Stored records
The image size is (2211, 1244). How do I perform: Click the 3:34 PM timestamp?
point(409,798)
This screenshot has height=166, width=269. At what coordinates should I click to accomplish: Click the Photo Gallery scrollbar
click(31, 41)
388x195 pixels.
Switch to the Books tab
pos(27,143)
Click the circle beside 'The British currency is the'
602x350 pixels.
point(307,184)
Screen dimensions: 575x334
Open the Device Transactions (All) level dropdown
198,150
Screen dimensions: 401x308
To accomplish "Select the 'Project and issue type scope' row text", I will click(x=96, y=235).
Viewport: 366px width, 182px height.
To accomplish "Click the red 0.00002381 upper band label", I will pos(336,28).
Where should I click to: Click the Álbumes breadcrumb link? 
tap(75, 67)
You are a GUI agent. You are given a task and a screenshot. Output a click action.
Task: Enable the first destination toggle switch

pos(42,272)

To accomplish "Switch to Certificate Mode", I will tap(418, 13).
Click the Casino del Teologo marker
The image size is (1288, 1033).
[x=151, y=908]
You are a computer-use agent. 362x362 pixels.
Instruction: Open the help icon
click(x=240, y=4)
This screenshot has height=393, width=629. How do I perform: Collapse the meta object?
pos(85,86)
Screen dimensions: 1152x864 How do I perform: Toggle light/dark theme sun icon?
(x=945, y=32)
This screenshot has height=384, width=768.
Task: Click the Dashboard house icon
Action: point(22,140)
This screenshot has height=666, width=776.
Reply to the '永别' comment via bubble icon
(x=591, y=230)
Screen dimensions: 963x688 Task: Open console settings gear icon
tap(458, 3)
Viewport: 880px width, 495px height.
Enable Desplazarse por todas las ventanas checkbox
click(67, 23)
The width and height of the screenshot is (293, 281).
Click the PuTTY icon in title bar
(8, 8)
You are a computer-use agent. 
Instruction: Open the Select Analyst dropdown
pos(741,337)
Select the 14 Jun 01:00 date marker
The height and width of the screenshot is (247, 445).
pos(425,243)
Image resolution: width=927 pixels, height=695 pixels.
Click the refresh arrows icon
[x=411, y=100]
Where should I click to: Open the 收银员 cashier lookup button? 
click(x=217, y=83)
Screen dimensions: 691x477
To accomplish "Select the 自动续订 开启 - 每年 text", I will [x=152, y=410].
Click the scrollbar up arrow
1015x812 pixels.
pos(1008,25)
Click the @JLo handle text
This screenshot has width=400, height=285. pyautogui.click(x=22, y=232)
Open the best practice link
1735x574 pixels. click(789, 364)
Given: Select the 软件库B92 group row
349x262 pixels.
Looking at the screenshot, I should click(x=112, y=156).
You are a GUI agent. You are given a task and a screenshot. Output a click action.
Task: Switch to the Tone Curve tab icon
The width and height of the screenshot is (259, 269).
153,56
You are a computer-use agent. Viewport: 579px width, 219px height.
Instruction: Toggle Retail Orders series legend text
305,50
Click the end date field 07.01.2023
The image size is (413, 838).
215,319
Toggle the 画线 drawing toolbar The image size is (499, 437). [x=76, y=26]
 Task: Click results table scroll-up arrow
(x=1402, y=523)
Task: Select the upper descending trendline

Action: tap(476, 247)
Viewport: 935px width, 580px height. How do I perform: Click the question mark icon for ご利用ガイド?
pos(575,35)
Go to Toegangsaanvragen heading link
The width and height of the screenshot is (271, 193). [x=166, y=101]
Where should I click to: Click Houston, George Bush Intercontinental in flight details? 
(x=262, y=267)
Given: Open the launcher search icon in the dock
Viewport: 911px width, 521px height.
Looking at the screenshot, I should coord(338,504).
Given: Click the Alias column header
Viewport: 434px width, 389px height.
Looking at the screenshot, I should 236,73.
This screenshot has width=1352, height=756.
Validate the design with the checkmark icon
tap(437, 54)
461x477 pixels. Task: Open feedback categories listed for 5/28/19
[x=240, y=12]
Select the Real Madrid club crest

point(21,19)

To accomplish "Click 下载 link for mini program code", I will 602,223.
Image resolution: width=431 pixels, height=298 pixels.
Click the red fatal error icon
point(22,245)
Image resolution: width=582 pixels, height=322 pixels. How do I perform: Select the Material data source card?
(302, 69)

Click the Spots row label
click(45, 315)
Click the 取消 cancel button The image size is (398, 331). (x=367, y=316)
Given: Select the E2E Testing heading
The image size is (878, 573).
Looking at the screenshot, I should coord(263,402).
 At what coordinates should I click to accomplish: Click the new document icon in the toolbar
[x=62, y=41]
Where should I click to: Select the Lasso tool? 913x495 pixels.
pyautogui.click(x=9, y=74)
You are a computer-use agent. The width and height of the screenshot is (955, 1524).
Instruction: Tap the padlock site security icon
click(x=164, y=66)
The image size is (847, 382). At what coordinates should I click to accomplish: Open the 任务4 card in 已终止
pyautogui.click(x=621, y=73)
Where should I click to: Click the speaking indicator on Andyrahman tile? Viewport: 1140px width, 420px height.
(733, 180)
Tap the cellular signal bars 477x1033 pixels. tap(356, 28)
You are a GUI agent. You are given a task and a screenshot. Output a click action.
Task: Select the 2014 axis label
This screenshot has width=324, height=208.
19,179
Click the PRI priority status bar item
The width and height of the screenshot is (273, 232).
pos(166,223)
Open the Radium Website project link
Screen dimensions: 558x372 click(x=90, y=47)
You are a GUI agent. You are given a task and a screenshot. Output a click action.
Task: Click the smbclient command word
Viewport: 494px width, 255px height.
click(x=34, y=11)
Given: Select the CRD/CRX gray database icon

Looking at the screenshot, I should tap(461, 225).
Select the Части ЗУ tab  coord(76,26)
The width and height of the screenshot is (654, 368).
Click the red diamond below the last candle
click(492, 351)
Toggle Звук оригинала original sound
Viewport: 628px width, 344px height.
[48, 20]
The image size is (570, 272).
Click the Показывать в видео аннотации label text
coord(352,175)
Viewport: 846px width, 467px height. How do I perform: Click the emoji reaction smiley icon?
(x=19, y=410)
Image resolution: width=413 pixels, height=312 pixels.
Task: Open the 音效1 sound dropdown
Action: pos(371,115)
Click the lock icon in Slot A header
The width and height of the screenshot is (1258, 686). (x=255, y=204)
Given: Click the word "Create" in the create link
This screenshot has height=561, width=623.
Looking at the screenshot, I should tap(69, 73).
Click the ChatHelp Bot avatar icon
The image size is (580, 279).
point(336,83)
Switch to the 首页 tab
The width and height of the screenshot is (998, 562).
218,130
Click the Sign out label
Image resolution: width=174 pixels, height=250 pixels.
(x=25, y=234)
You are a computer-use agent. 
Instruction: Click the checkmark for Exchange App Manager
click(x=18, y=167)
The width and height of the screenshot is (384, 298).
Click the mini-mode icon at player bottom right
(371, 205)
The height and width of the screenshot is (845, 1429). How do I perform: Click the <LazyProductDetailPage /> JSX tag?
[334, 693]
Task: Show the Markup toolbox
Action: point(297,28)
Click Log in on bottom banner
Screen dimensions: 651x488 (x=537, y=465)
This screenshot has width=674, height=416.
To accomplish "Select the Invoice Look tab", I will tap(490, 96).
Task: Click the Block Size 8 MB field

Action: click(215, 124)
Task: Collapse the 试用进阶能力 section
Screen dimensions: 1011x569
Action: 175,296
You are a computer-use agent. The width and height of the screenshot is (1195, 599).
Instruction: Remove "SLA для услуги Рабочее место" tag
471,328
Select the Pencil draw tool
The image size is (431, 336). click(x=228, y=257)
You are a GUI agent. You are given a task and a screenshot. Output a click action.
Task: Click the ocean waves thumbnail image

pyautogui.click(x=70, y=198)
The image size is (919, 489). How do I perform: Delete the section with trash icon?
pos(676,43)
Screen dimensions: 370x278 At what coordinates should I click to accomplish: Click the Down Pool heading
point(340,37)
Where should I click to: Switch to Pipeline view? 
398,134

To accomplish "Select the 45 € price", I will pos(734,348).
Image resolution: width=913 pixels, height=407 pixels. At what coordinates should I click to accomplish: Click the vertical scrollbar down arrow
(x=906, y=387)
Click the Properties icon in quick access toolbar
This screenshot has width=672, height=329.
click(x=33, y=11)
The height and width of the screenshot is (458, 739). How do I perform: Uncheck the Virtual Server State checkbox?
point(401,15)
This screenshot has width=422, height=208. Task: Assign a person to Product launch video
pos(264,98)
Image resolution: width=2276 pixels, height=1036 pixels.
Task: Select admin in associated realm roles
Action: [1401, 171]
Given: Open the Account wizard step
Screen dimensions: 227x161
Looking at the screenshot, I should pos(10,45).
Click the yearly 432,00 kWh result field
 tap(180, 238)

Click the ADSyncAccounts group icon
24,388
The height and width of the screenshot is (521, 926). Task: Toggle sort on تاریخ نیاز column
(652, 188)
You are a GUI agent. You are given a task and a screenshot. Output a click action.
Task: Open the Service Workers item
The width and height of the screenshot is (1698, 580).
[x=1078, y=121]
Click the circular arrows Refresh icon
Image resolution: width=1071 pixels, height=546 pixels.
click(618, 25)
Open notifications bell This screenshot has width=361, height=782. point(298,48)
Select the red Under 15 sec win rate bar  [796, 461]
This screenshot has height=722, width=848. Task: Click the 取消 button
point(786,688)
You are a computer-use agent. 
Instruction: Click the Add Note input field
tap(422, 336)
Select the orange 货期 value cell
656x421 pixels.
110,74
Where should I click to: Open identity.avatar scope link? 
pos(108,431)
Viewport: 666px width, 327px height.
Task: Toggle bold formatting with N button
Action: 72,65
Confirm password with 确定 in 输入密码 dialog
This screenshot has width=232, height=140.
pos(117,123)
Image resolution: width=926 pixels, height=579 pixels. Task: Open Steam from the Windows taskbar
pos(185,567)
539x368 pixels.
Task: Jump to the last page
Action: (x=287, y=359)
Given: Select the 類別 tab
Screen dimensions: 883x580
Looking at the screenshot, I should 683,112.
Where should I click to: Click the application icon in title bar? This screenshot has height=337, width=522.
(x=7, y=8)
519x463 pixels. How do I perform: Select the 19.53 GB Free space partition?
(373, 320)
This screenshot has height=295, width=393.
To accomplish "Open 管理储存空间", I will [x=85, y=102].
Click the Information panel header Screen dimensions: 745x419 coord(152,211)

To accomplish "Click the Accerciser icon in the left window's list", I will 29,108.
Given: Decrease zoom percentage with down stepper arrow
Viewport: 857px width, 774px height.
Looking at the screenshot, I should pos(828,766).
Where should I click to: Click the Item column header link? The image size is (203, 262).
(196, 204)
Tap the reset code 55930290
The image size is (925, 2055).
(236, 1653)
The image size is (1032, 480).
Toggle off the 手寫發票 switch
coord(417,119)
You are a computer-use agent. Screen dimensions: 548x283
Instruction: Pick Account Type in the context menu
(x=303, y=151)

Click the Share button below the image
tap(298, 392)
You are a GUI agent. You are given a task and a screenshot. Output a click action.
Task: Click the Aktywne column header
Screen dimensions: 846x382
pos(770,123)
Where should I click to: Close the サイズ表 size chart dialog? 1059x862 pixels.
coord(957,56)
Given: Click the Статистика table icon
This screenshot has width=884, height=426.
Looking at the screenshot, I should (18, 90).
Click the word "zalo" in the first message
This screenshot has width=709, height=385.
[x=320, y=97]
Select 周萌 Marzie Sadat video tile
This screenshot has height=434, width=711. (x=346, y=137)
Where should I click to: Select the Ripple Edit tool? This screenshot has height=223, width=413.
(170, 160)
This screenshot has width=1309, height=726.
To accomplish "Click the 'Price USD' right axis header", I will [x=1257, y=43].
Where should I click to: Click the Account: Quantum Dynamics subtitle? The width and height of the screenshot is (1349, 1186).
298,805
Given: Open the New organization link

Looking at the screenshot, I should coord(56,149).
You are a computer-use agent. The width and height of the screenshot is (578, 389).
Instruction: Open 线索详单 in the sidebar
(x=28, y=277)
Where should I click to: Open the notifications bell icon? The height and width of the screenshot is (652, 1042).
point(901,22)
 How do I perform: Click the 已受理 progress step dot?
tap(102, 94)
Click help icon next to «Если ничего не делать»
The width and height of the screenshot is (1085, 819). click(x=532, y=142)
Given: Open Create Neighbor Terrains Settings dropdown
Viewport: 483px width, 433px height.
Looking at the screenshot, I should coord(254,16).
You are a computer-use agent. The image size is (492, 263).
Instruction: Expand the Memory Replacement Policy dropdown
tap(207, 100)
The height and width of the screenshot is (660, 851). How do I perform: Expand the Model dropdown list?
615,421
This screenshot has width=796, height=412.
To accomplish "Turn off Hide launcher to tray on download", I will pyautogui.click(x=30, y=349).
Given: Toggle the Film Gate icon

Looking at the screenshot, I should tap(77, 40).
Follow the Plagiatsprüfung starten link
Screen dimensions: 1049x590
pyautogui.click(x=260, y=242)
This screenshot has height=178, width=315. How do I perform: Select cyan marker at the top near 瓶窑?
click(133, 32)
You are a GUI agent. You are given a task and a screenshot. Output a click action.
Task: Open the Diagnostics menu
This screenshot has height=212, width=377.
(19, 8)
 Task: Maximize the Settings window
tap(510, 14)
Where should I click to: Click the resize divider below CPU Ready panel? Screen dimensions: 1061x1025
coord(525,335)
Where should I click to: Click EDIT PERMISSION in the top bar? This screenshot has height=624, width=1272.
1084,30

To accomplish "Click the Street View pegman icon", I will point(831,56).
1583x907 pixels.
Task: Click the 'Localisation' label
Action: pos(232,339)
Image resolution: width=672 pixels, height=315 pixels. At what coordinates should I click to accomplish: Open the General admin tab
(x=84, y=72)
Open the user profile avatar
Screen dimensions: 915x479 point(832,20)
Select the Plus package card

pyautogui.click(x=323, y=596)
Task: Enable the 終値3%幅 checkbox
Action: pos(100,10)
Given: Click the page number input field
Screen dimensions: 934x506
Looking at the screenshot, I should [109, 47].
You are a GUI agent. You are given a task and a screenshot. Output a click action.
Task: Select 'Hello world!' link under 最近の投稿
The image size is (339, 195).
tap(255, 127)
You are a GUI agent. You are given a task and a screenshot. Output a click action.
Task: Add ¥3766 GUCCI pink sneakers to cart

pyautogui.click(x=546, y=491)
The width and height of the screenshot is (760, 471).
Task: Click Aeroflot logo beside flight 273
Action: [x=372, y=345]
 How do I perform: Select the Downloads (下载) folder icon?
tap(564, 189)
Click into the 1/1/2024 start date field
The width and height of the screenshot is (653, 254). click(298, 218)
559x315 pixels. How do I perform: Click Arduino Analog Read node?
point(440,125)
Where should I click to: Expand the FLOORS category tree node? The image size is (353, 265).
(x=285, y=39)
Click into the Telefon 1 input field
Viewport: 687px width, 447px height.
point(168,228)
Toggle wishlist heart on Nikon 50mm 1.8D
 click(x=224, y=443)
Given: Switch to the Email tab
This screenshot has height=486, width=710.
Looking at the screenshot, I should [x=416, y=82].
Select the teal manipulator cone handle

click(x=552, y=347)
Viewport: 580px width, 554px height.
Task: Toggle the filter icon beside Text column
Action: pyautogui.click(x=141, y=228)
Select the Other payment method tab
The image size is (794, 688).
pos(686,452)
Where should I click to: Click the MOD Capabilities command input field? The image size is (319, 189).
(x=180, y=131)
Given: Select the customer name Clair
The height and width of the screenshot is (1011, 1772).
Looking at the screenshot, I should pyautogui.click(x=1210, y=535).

▶ _EXERCISE DIRECTIONS_
Return each line above where the word "code" shows up.

▶ _OUTPUT BELOW_
To accomplish "Click 下载 link for mini program code", I will 602,223.
Tap the reset code 55930290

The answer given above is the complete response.